And I'm not saying you have to go full out. If you're not ready, it's okay. But what's one place you could start? And it could just be a secret between you and you that you're doing it. So whether that's going to be you start with your undies, or maybe you're just going to use a really expensive moisturizer that nobody's going to know about. But you're going to hit at that chin and that neck, right? Like nobody's got to know but you and you.
Maybe if you want to foray into makeup and you're like, “Well, what will people think?” However you identify and you want to make that foray, well do what I tell everyone to do. Start with some lip gloss, just get used to having something on your lips. And then we can change the pigment of it to make it more saturated in pigment. And then eventually you're going to rock a red lip, if that's your pleasure. But you have to get used to it. And it's twofold, to get you you used to it, but also to get the people around you acclimated to this is how you roll. This is how you show up now.
And it's a process. I think sometimes we see these movie montages on, you know, movies from especially from the 90s, it's like 30 minute glow up to the right song. That's not really how makeovers work, they're a little more painful than you might expect because you have to shed some shit and like let you be you for the first time ever maybe. That process is not for the faint of heart.
Victoria: Yeah, I mean, it makes me think of the process of setting boundaries, right? Going from like I need everyone to like me, it's really important that everyone like me. I need everyone to think I'm okay. I need everyone to think? Do you like me? Am I okay? You're okay. I'm okay. You're okay. I'm okay. I'm okay if you're okay. Do you think I'm okay? To slowly saying I'm not available for that. I'm not interested, thank you. Like no, I can't, thanks for asking, right? And slowly stepping into having your own back. It sounds like a really similar process.
Judith: Yeah. And the plight of the people pleaser is that we poll to see if we're okay. But then we're resentful if we don't get the exact response in the right particular way that we want it. So part of is managing both, like yeah, you're going to stop polling the room. But you also have to drop the expectation that people are going to respond to you in a particular way so that you can feel better. And like that's, woo.

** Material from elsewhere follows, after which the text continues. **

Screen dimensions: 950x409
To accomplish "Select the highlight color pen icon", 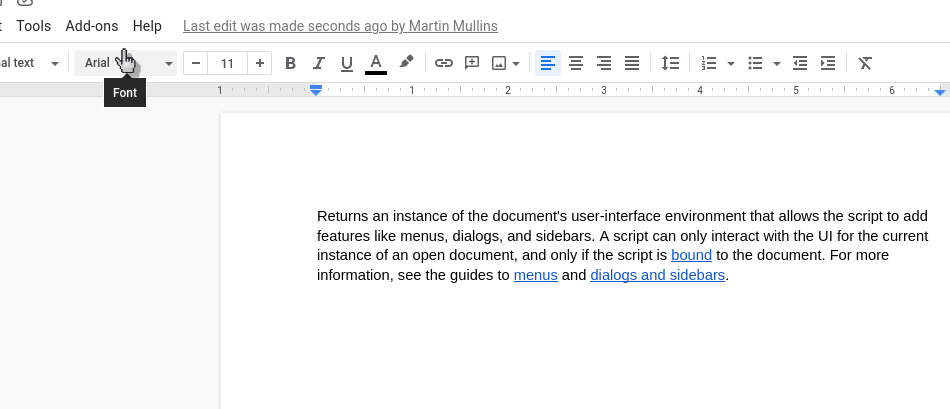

Judith: That hurts so good. Like that's where the transformation takes place. So not only am I going to drop the, is this outfit okay? Do you like this? Is this okay? Did I do okay? And also drop that the compliment doesn't come in the way that you want it to.
Judith: And having to be okay with both, like it could feel funky. Or even, and this is the funny part too, it’s not even the people pleasers, I have a lot of those folks. But I have the folks who get compliments and then don't know what to do with them.
Victoria: Right, receiving is hard.
Judith: Receiving is hard.
Victoria: Receiving is hard until it's not, right? Until you've done the thought work and it's less and less hard. But yeah, what's your advice around how to receive a compliment?
Judith: So part of it, we have to understand there's like a weird social contract around compliments. So I think it's just good to have a kind of understanding of it. Especially if you're in a western country, it's very strange, the social contracts with compliments, it's actually impolite to just say thank you. We're required to do some sort of self-deprecation after our thank you. Especially if you're a woman or socialized as a woman. There's this weird expectation on you that suddenly you have to be like, oh, this old thing, or this is how much I paid for it.
Victoria: Right, I got it on sale.
Judith: I got it on sale. Or here's my fat, like you think I was skinny over here, well check my jiggly arm or whatever. Really declining the invitation to self-deprecate.
Judith: And noticing the itchy desire you have to do it.
Victoria: So uncomfortable.
Judith: Like you're going to be a little uncomfortable because you’re like, “Thank you.” And the person is going to look at you and kind of expect for the thing. And you're not going to do the thing and you’re just going to stare each other. It's going to be great.
Judith: Stop talking.
Judith: I mean, that's a tall order, friends, I do realize that. But it's so powerful once you start to practice this. Like, thank you, and then the staring.
Victoria: The staring happens.
Judith: Nothing’s coming. Nothing’s coming.
Victoria: Just know I shall not throw myself down the well so that you can feel more comfortable. Not available. Not into it. I didn't sign up for that, I’m not here for it.
Judith: Yeah, it doesn't do either one of us any good.
Victoria: Zero percent. N
Judith: Nothing, nothing comes of that.
Victoria: Yeah, I'm dating someone right now who every time I give them a compliment, the other day I was like, “You're just so amazing.” And they were like, “I know.” And I was like, “Oh my God, that's so hot.” Like it's so hot.
Judith: My husband is the same way, he'll catch me staring at him and be like, “I'm hot, huh?” And he just like goes back to doing whatever he was doing. I'm like, damn, you are.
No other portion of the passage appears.